No one likes higher taxes, especially not when they are made necessary by holes blown in the budget by state capture, an epidemic of wasteful expenditure and a failing (former) president’s desperate knee-jerk reaction to the call for free tertiary education.
National Treasury has been eyeing the VAT rate for years, and this year finally hiked it by one percentage point in the hope of scratching together an extra R23 billion.
The outcry from the consumer, most especially the poorer consumer, is the correct reaction.
Numbers can lie. In this instance the extra VAT will, of course, mostly come from the rich. Only R3 billion of the R23 billion comes from the poorest 70%, according to the expert panel that Treasury hastily convened to ameliorate its VAT decision after the fact.
That misses the point.
The absurd extremity of inequality in South Africa makes that R3 billion far more important than the R20 billion the top 30% will pay.
Nothing is more important than the war on inequality.
Taking a conscious decision to make inequality worse, which is what an increase in the regressive VAT does, is the definition of a last resort.

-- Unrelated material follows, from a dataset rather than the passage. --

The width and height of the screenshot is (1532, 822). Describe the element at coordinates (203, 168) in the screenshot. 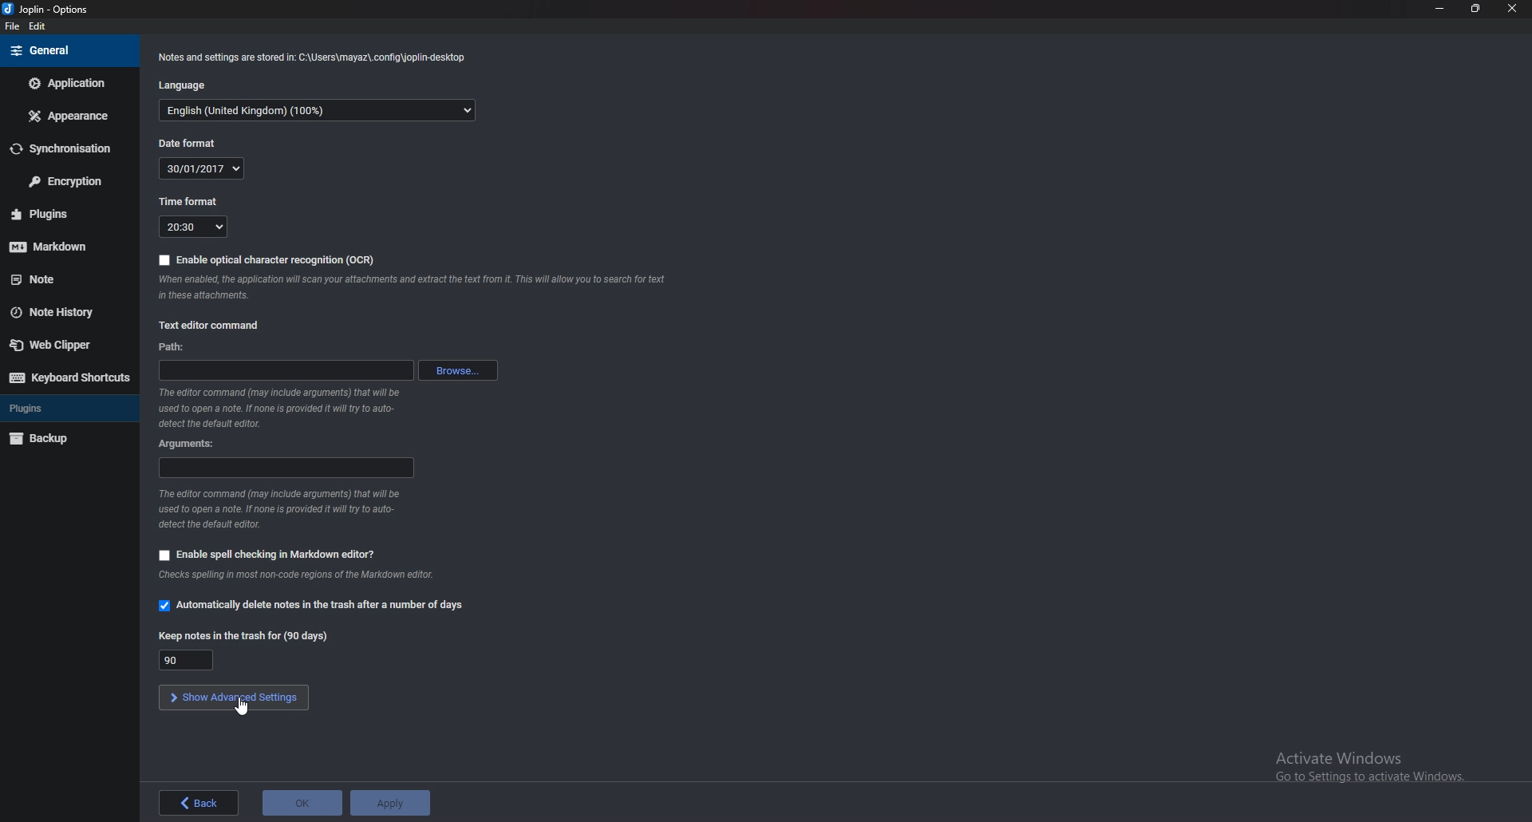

The measures to make the effects on the poor a little less horrible can’t be left to a non-binding advisory body months later.
The expert panel constituted by Treasury to soften the blow delivered its report last week.
Its approach has been conservative: it recommends zero-rating six new items for VAT, some of which are fairly trivial contributors to the cost of living.
Many other items suggest themselves for zero-rating, but the panel’s list represents a minimal programme with which Treasury will be hard-pressed to find fault.
The ball is now in Finance Minister Nhlanhla Nene’s court.